M.Hadjar préside les travaux de la 5e conférence régionale portant sur l'amélioration de la gouvernance et de la qualité dans l'enseignement tertiaire

Le Pr. Tahar Hadjar, Ministre de l'Enseignement Supérieur et de la recherche Scientifique  a présidé,  le mardi 31 Mai 2016 à la faculté des sciences médicales  à Ben Aknoun (Alger), l'ouverture des travaux de la 5ème conférence régionale portant sur l'amélioration de la gouvernance et de la qualité dans l'enseignement tertiaire, et ce, en présence du ministre mauritanien de l'enseignement supérieur ainsi qu'un grand nombre d'experts des pays de la région MENA.  

La conférence qui  est organisée,  conjointement,  par le Ministère de l'Enseignement Supérieur et de la Recherche scientifique, la Banque mondiale et le Centre pour l'intégration en Méditerranée (CMI) ainsi que d'autres partenaireset experts internationaux, notammentBritish Council, l'UNESCO et l'Association des universités arabes,a enregistré la participation des représentants d'un réseau de 113 établissements d'enseignement supérieur qui se sont penchés sur la gouvernance dans l'enseignement supérieur dans la région MENA où le taux de chômage des jeunes est le "plus élevé".

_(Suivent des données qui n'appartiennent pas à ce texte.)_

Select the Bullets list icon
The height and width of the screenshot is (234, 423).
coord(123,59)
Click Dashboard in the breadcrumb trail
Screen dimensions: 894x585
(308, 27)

Lors de son intervention, M.  Tahar Hadjar, a indiqué, que l'Algérie partage nombre de paris et de défis avec les pays de la région, liés à l'amélioration du système d'enseignement et de la recherche afin d'accroître la compétitivité et l'employabilité des diplômés, dont l'afflux ne cesse d'aller crescendo.

Cette conférence, placée sur le thème «Changement de paradigme dans l'enseignement tertiaire», comme le rappelle le ministre, est un «espace de réflexion, de dialogue, d'échange et de coopération» entre les différentes composantes de la famille universitaire nationale et de la région MENA, pour évaluer les expertises et les expériences de chacun.

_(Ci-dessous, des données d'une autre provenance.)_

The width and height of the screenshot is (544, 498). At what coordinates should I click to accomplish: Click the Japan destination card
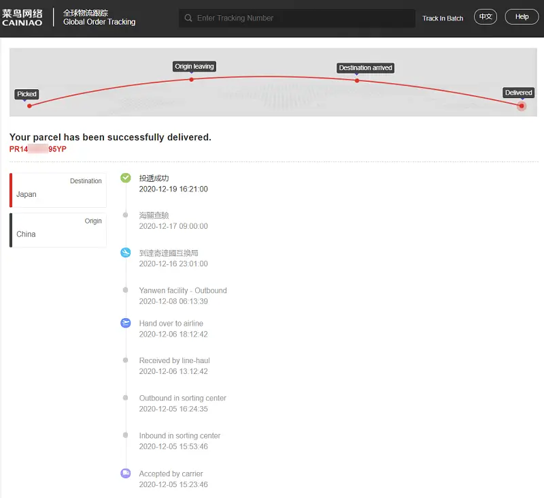click(x=58, y=189)
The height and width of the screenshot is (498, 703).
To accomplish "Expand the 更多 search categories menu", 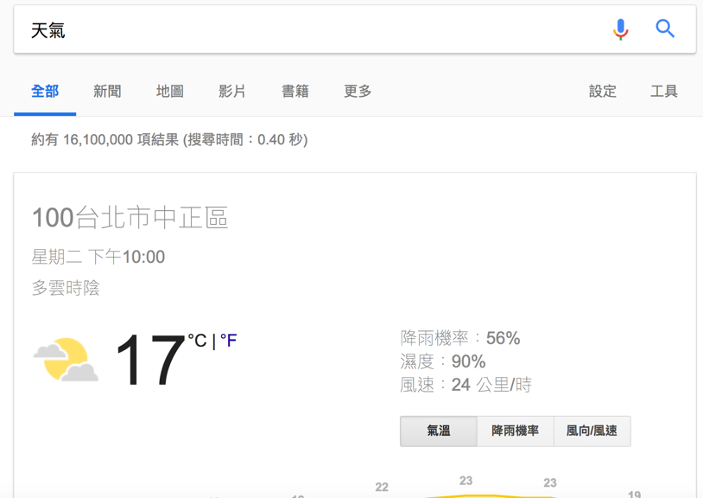I will 358,92.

Entre 2000 et 2015 le nombre d'étudiants algériens a connu une hausse de 289%. Cette courbe ascendante est enregistrée également pour le nombre des enseignants, passant de 17.460 à 53.622, souligne le premier responsable de l'Enseignement Supérieur en Algérie,

Pour le ministre, «ces chiffres et statistiques ne doivent pas cacher l'intérêt de son département à la gouvernance et l'employabilité». La décision ayant permis aux universités algériennes de participer au programme de «la carte de la gouvernance universitaire», initiée par la Banque mondiale, est fructueuse, à plus d'un titre.

Cette carte d'identification axée sur la qualité, le management de l'université, son ouverture sur l'environnement social et économique, son financement et l'audit, «a permis à 22 universités algériennes de se positionner par rapport à ces critères».

Pour le ministre, ce programme vient à point nommé pour «nous permettre de réformer le secteur, le moderniser et consolider la qualité de l'enseignement». Il explique que les réunions cycliques qu'organise la Banque mondiale faciliteront l'adaptation aux nouvelles pratiques du terrain, la formation de la ressource humaine des universités.

S'exprimant, lors d'une conférence de presse animée en marge de cette rencontre, M. Hadjar a indiqué, en réponse à une question sur  la mobilité des étudiants et des enseignants, que quelque 2.500 enseignants et chercheurs algériens ont visité des université de 64 pays en 2015, et que  près de 5.000 enseignants étrangers ont visité l'Algérie durant la même année.

En termes de chiffres, le ministre fait part de la signature, par l'Algérie, de 1.560 conventions interuniversitaires. À une question liée à l'éventualité de voir le secteur privé gérer des universités algérienne, le ministre répond : «La loi le permet, à condition de remplir les exigences du cahier des charges.»